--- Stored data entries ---
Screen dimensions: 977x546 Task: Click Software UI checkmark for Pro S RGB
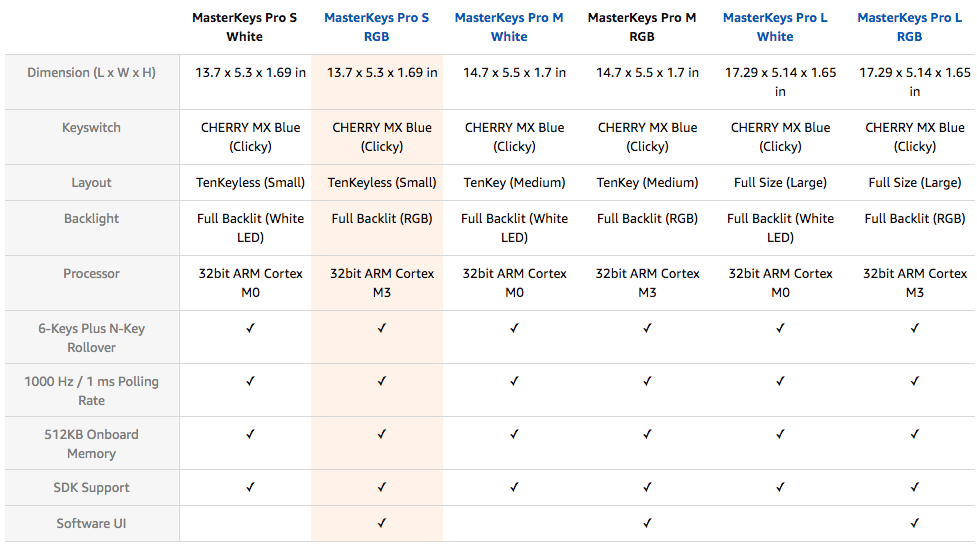tap(382, 523)
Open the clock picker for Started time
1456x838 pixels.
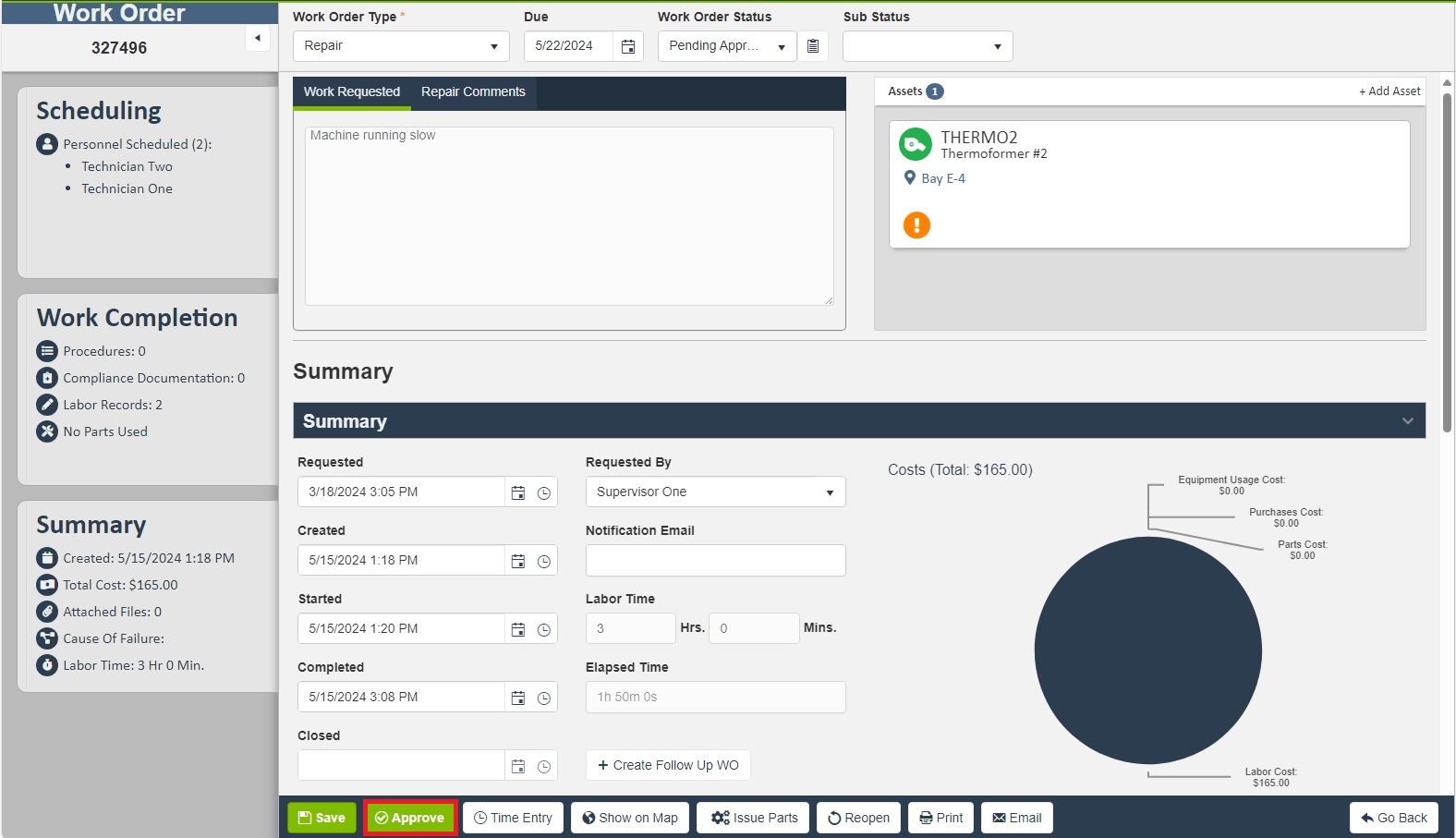[x=544, y=629]
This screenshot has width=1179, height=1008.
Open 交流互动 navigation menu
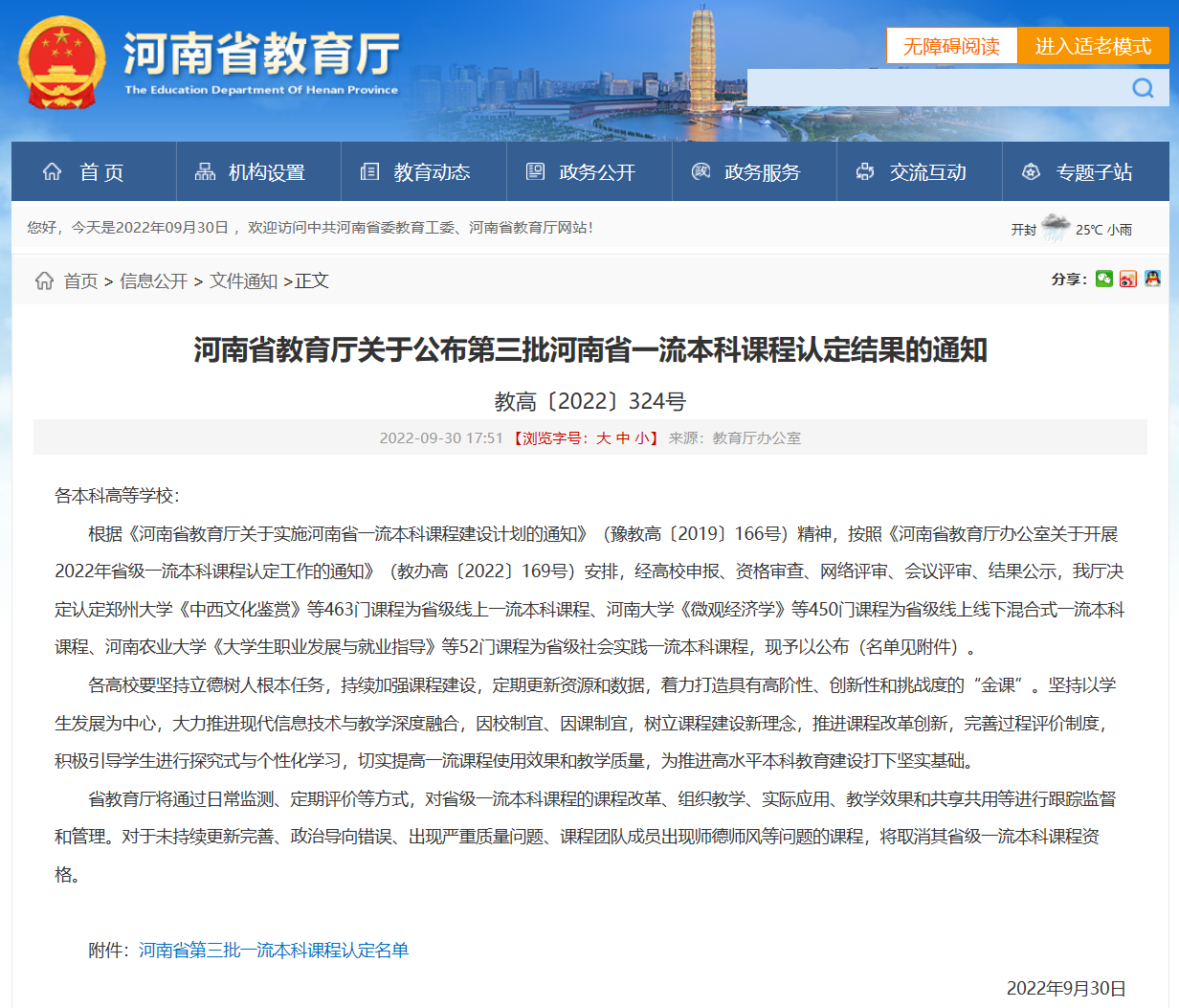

--- TASK DIRECTIONS ---
A single integer is the expected output: the number of lines in the data that include the word "Open".

--- RESPONSE TO THIS TASK ---
2